Looking after your mental health and wellbeing during the COVID-19 pandemic

Looking after your mental health is really important, especially in times where there is uncertainty and constant news updates about coronavirus (COVID-19). It's particularly important to consider your mental health as day-to-day lives and routines are changing because of social distancing, changes to working environments, job security and school closures.

Remember: it's natural to feel sad, distressed, worried, confused, scared or angry when there is lots of worrying news happening and your routine changes.

Check out Hannah from Children 1st, explaining how the stress of COVID-19 can impact on our brain's fight, flight and freeze response.

See, Hear, Respond Scotland is here to help children, young people and families cope with the Covid-19 crisis.


In response to COVID-19, we have a number of ways to offer you support if you live in Scotland:

  • Confidential online referral

  • A free helpline (0800 157 7015)

  • A support hub of advice and information

See, Hear, Respond Scotland | Barnardo's (barnardos.org.uk)

COVID-19-specific advice & resources for...

Have a Routine

Your day-to-day routine will likely change, whether that's because your school has closed or you're working from home.
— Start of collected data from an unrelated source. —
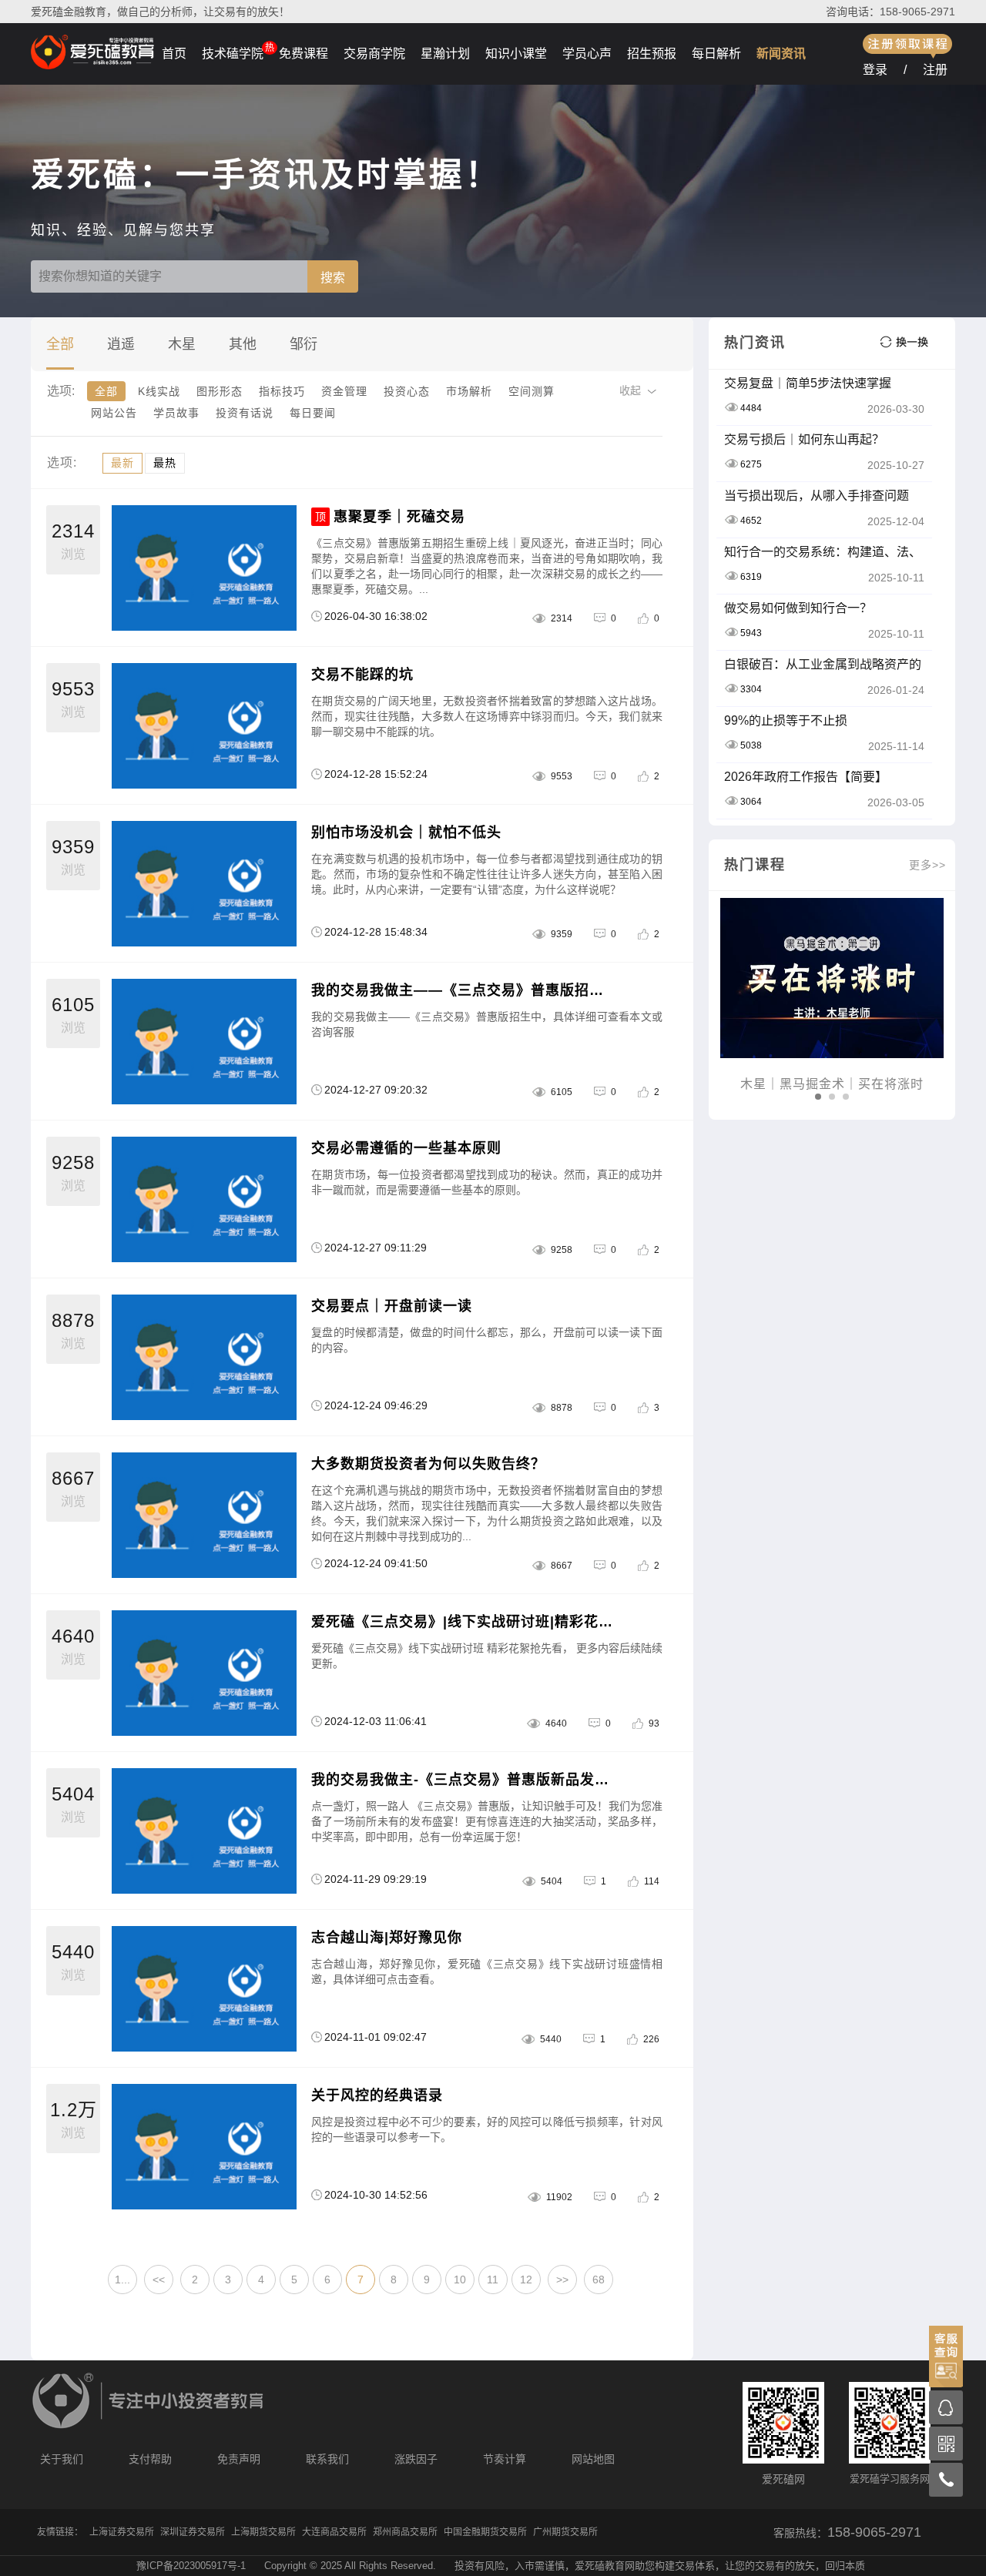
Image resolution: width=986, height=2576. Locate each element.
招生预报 (651, 53)
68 (598, 2279)
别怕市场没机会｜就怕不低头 (406, 832)
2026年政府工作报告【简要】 (805, 776)
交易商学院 (374, 53)
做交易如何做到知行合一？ (798, 608)
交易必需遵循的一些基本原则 (406, 1148)
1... (122, 2279)
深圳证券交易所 (192, 2532)
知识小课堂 (516, 53)
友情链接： (60, 2532)
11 (492, 2279)
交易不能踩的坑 (362, 674)
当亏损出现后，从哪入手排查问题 (816, 495)
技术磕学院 (232, 53)
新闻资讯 (781, 53)
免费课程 (303, 53)
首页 (174, 53)
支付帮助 (150, 2459)
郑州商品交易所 (405, 2532)
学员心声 (587, 53)
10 (460, 2279)
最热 (164, 463)
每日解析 (716, 53)
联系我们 (327, 2459)
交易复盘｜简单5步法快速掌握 (807, 383)
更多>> (927, 865)
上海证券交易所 (121, 2532)
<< (159, 2279)
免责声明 (238, 2459)
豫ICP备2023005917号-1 (191, 2565)
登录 (875, 69)
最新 (122, 463)
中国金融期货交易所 (485, 2532)
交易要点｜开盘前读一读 (391, 1306)
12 (526, 2279)
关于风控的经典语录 (377, 2095)
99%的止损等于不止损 (785, 720)
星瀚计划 (445, 53)
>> (562, 2279)
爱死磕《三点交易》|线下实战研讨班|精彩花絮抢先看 (463, 1622)
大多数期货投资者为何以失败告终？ (428, 1464)
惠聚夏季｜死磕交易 (399, 516)
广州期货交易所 (565, 2532)
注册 (935, 69)
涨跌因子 (416, 2459)
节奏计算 (504, 2459)
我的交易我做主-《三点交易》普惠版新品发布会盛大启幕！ (463, 1779)
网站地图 (593, 2459)
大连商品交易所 (334, 2532)
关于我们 (61, 2459)
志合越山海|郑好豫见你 (386, 1937)
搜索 (332, 277)
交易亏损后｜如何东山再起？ (804, 439)
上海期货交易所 (263, 2532)
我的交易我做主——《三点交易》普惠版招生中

Keeping to regular routines and schedules as much as possible and/or creating new ones that include learning, fun activities and relaxing is really important. Make sure you plan some time for looking after yourself, whether it's reading a book, playing a game or doing some meditation.

Stay Connected

Talk to the people who make you feel better. This could be your family or your friends. If you can, try to get some virtual face-to-face time through apps like FaceTime or Skype. Or set up some new group chats on Facebook Messenger, Snapchat or WhatsApp.

Keep Yourself Healthy

Going back to basics will make you feel better - Make sure you're eating as healthy as possible, with plenty of fruit and vegetables, and make sure you're drinking enough water.

Try to get some exercise, it doesn't have to be an intense workout just moving your body by going for a long walk can make you feel good. If you would like to incorporate more exercise into your routine, there are lot's of ways you can do this. You might try a free online exercise class or home workout or go out for a run in the park.
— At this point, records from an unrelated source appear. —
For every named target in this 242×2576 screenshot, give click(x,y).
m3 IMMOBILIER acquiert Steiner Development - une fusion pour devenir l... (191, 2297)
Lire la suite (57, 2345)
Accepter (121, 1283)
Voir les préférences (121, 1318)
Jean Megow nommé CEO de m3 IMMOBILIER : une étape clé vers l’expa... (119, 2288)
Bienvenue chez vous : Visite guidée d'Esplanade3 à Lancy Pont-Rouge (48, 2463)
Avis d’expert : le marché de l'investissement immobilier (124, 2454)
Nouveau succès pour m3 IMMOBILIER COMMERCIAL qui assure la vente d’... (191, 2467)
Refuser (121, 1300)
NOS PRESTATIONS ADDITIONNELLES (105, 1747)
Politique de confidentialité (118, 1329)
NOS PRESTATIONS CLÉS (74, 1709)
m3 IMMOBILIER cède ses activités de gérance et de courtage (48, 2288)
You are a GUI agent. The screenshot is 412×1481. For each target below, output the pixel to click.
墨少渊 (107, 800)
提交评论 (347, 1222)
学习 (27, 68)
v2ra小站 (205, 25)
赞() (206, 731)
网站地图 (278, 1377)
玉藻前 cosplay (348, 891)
Make sure you're getting enough sleep too. Sleep is really important for our mental and physical health. Take a look at Young Scot's tips on how to get a good nights sleep.

Take Deep Breaths

Deep breathing can really help you if you're feeling anxious or worried. You can do this exercise anywhere; you could try standing up, sitting down, or lying on your back. The important thing is that you're comfortable.

Things to Avoid

Try not to use alcohol, drugs or tobacco to cope with the way you're feeling. All of these things have a negative impact on your mental and physical health.

Speculation and rumours can swirl online, which can make you feel worried or scared. Stick to getting your information from reliable sources. For COVID-19 information, the World Health Organisation website, the NHS website and the Scottish Government will be the most up-to-date and accurate.

Remember that it’s fine to not check the news or scroll through endless updates each day. Take some time out and put your phone down for a while.